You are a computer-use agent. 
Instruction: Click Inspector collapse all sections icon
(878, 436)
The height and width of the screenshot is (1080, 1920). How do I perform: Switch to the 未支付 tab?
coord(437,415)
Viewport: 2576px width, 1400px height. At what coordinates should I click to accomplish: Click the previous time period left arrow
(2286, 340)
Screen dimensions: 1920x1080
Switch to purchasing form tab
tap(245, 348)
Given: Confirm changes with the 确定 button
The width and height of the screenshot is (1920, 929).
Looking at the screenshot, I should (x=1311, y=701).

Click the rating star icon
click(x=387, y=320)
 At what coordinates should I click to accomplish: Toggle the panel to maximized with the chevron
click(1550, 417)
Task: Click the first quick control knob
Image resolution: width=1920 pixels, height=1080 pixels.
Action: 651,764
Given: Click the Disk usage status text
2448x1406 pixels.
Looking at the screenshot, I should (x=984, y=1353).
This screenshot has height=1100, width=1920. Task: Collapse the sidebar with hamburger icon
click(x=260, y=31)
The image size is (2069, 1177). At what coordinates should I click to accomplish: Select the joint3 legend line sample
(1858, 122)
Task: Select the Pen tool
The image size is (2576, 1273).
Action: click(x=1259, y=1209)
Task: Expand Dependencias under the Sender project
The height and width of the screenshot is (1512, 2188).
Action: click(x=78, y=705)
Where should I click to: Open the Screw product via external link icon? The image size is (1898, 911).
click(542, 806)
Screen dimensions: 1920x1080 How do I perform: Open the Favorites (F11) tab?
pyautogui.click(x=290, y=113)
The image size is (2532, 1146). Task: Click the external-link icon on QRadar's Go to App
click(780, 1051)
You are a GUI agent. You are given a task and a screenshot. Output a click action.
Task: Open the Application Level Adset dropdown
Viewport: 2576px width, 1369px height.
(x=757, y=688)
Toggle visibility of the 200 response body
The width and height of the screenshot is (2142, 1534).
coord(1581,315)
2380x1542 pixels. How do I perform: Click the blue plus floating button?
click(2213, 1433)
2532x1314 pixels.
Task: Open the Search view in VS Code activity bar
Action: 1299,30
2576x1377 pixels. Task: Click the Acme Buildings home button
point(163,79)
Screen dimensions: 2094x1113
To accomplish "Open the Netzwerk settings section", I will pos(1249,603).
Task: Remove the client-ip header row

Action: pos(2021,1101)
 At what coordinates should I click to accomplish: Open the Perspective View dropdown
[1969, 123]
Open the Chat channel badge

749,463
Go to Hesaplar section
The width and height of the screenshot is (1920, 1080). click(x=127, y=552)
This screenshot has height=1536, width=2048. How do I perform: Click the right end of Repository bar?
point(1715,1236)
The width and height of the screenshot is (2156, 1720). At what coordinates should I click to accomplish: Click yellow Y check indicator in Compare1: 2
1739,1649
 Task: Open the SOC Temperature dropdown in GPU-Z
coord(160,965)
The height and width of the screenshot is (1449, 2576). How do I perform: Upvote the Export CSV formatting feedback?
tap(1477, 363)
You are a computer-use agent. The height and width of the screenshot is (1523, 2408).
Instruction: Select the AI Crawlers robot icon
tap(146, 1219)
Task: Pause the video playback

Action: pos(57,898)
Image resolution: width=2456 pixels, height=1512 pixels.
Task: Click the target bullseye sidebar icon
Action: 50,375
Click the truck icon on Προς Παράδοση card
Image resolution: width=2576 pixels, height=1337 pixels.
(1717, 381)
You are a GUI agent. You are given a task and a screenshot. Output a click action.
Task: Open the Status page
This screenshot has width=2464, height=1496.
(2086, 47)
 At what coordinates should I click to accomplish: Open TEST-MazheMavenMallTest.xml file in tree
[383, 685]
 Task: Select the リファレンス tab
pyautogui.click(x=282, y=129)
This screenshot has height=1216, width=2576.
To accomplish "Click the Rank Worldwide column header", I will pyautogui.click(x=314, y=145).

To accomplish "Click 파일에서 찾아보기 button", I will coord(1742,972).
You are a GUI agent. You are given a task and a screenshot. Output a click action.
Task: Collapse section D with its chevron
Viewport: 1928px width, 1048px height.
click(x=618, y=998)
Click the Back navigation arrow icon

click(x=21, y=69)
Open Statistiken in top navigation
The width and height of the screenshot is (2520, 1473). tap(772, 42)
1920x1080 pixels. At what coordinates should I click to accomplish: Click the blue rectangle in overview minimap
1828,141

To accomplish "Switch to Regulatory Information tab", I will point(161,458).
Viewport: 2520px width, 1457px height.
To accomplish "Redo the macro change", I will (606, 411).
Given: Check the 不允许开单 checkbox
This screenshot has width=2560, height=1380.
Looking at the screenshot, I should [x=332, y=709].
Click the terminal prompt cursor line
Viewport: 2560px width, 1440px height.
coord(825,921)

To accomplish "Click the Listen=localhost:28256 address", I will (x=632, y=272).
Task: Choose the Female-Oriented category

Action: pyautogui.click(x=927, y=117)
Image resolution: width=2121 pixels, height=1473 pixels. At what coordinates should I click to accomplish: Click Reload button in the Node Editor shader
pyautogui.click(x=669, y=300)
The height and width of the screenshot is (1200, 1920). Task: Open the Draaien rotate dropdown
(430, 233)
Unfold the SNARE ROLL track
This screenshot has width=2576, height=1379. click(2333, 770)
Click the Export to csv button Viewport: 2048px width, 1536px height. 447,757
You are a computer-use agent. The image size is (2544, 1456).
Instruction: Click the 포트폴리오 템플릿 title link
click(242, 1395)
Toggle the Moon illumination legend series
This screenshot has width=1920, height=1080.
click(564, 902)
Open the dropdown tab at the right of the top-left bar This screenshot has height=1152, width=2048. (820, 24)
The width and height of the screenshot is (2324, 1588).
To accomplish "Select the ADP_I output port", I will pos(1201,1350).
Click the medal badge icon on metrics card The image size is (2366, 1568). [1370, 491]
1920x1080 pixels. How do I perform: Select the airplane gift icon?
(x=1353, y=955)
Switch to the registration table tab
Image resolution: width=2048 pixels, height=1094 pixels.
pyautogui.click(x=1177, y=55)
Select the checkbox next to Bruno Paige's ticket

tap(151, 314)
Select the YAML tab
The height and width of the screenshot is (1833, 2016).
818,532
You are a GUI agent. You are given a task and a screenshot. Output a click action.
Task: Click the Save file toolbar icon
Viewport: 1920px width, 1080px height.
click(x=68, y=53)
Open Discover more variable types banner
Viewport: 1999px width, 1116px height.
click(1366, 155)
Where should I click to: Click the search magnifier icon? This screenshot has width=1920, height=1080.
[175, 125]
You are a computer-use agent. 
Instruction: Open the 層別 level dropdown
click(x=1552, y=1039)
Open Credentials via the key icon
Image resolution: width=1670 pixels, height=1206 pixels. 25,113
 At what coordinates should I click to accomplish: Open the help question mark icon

What is required:
Above are the records; copy exactly the lines from the line with "Image resolution: width=2121" through the line with "The width and height of the screenshot is (2324, 1588).", both included.

Exercise output:
Image resolution: width=2121 pixels, height=1473 pixels. At what coordinates should I click to accomplish: Click Reload button in the Node Editor shader
pyautogui.click(x=669, y=300)
The height and width of the screenshot is (1200, 1920). Task: Open the Draaien rotate dropdown
(430, 233)
Unfold the SNARE ROLL track
This screenshot has width=2576, height=1379. click(2333, 770)
Click the Export to csv button Viewport: 2048px width, 1536px height. 447,757
You are a computer-use agent. The image size is (2544, 1456).
Instruction: Click the 포트폴리오 템플릿 title link
click(242, 1395)
Toggle the Moon illumination legend series
This screenshot has width=1920, height=1080.
click(564, 902)
Open the dropdown tab at the right of the top-left bar This screenshot has height=1152, width=2048. (820, 24)
The width and height of the screenshot is (2324, 1588).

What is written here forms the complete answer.